Note de bas de page 75 :

 Quand J. Kristeva analyse, dans la lignée de Benveniste, la « fonction prédicative » constitutive du discours, elle la considère comme dotée d’« une fonction anaphorique » qui « asserte (…) un sujet et un “référent”. Le sujet énonçant et le référent sont coextensifs à l’acte prédicatif et n’existent pas sans lui » (« La fonction prédicative et le sujet parlant », in AAVV, Langue, discours, société. Pour Emile Benveniste, Paris, Seuil, 1978, p. 232).

Note de bas de page 76 :

 La quête du sens, op. cit., p. 243.

En somme, pour Benveniste et Ricœur comme pour Coquet, le langage en tant que « discours » et non en tant que« système » de signification, « est orienté au-delà de lui-même » et, dans son fonctionnement, il montre que son producteur « ambitionne de porter au langage et de partager avec autrui une expérience nouvelle ». L’objectivité du monde et l’intersubjectivité de la communication sont toujours impliquées par l’acte de langage et il faut mettre en question toute prétention à réduire le langage à un système autonome de relations immanentes. Il s’agit de proclamer, à l’encontre de l’arbitraire radical saussurien, que « le langage ne constitue pas un monde pour lui-même », et qu’il faut plutôt mettre l’accent sur « la présupposition ontologique de la référence, présupposition réfléchie à l’intérieur du langage lui-même comme un postulat dénué de justification immanente »74. Le principe de réalité tel que le formule Coquet suppose que la réalité est « une grandeur intégrée au langage »75. De cette façon, l’analyse du discours « ne peut être conduite convenablement que si langage et réalité sont considérés comme deux grandeurs qui s’interpénètrent »76.

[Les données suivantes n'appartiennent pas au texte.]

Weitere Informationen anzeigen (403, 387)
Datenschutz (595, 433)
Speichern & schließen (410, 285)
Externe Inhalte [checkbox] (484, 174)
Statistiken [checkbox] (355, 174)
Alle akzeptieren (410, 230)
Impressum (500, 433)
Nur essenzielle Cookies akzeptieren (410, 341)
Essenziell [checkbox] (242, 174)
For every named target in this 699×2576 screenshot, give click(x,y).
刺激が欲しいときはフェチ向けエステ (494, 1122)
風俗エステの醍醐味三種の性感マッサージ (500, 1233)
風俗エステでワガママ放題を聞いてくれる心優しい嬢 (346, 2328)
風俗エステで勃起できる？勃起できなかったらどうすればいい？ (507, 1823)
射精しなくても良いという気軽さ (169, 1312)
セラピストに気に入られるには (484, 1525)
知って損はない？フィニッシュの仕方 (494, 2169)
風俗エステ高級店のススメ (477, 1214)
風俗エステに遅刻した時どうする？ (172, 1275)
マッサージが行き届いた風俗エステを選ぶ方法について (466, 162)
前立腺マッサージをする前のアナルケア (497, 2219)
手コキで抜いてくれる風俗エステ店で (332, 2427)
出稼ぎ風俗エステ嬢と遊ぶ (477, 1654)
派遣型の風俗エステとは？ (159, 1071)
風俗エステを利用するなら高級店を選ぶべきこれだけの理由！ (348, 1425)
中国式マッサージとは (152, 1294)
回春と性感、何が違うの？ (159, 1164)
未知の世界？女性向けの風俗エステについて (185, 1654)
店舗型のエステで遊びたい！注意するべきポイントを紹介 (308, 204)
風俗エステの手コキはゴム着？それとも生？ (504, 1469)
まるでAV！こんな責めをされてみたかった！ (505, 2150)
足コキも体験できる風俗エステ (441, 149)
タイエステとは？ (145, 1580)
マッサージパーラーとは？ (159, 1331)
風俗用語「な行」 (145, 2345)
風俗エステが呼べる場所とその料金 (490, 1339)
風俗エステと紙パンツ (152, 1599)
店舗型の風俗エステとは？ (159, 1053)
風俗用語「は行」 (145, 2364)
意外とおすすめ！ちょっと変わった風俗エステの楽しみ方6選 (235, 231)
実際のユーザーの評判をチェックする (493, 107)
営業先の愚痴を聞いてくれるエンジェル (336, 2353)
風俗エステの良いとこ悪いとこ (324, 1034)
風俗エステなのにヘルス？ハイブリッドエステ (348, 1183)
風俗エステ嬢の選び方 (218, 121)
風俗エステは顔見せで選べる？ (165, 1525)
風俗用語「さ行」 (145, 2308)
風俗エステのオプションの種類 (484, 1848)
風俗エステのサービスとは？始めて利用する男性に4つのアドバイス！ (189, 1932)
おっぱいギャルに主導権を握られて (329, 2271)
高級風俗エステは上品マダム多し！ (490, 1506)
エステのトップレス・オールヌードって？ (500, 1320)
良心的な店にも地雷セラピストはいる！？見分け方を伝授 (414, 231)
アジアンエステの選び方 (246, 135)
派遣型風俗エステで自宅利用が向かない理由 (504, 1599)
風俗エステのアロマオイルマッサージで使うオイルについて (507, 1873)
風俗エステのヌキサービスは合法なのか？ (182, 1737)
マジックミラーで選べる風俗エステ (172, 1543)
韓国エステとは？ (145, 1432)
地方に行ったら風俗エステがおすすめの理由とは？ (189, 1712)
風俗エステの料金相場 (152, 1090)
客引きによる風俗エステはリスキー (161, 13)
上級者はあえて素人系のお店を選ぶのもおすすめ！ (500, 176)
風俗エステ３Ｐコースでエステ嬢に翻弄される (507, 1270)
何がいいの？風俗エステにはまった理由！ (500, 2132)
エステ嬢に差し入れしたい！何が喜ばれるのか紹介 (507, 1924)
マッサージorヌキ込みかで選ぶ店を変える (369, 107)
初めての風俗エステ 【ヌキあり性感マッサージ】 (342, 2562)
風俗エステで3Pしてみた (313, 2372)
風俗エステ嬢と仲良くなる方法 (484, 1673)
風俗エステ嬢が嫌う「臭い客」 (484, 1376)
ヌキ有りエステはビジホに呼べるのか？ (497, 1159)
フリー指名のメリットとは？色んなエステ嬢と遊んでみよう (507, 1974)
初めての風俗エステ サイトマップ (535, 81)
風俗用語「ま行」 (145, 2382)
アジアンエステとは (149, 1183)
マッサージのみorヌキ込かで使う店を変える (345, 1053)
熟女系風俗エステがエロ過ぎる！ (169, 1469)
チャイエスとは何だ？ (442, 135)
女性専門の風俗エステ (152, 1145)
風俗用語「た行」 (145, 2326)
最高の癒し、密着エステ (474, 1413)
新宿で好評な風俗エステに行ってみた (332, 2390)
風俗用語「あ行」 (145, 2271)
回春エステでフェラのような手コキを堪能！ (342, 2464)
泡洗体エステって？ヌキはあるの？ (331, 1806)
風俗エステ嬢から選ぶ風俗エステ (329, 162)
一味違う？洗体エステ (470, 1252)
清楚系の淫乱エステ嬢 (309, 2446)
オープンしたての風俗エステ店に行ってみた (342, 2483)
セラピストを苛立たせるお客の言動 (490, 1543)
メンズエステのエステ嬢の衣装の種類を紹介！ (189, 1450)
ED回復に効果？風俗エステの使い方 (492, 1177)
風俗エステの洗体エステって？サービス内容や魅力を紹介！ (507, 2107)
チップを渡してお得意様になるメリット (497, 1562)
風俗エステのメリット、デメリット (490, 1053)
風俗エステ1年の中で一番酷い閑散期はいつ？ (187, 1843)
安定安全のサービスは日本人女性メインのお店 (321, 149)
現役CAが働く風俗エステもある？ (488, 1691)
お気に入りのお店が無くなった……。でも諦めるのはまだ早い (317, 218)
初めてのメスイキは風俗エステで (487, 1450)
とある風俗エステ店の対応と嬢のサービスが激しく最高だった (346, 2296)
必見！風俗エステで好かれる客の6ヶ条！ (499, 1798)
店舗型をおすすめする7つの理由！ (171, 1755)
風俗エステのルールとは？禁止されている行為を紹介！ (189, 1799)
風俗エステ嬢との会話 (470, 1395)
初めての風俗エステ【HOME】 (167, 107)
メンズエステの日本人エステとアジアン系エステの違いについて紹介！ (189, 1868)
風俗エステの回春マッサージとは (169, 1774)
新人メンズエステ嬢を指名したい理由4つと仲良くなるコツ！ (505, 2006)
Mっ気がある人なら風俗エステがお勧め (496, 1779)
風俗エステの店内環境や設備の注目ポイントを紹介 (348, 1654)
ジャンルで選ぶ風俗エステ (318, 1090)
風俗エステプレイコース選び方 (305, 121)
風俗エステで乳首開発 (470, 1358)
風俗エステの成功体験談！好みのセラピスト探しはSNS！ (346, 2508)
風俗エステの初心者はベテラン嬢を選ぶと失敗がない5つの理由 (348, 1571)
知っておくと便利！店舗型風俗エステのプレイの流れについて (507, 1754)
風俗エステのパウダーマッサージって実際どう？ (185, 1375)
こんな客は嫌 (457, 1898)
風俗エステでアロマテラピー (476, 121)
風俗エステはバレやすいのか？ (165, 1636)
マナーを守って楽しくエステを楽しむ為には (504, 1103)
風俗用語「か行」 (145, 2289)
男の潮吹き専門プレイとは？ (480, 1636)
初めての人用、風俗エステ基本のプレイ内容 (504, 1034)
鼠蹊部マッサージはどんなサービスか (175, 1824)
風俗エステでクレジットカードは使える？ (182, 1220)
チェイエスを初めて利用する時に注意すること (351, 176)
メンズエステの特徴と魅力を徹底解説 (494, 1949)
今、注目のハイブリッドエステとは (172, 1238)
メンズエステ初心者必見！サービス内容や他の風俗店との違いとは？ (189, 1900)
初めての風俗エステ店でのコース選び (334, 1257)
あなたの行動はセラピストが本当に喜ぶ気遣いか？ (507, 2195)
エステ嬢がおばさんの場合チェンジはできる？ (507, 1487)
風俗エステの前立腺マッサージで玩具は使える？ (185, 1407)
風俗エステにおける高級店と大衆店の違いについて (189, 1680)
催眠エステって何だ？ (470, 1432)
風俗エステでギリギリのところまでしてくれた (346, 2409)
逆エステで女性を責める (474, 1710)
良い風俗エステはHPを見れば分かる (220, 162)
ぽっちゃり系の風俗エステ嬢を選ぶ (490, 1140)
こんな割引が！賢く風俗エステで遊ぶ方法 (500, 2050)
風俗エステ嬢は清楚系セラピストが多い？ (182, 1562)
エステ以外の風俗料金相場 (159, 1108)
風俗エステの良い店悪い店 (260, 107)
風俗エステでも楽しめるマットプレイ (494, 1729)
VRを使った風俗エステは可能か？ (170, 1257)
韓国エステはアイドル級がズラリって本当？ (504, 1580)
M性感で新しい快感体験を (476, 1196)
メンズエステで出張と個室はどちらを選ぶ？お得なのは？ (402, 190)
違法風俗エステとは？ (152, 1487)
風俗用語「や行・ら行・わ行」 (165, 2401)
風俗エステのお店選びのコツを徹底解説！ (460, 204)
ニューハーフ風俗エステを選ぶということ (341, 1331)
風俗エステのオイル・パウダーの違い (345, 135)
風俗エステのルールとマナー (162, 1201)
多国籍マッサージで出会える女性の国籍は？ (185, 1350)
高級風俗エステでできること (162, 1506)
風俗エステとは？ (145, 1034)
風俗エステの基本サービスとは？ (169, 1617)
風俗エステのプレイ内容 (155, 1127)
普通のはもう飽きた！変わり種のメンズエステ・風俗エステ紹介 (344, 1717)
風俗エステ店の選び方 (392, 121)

C’est sur cette voie que s’est engagée explicitement la recherche sémiotique de Coquet en essayant d’abord de caractériser, comme nous l’avons vu, l’instance énonçante projetée dans le discours sous les espèces du « sujet énonçant » ou de l’« actant énonçant », puis en abordant le producteur du discours (locuteur ou écrivain) et son récepteur (lecteur, auditeur ou analyste) identifiés respectivement comme « instance énonçante d’origine » et « instance de réception », instances qu’il s’agit de caractériser en dehors des carcans fonctionnels impliqués par la conception immanentiste du langage.

Note de bas de page 77 :

 Phusis et logos, op. cit., p. 74.

Note de bas de page 78 :

 J. Dubois et al., Dictionnaire de linguistique, Paris, Larousse, 1973 (article « Ego », p. 182).

Note de bas de page 79 :

 Sémiotique. Dictionnaire, op. cit., p. 128.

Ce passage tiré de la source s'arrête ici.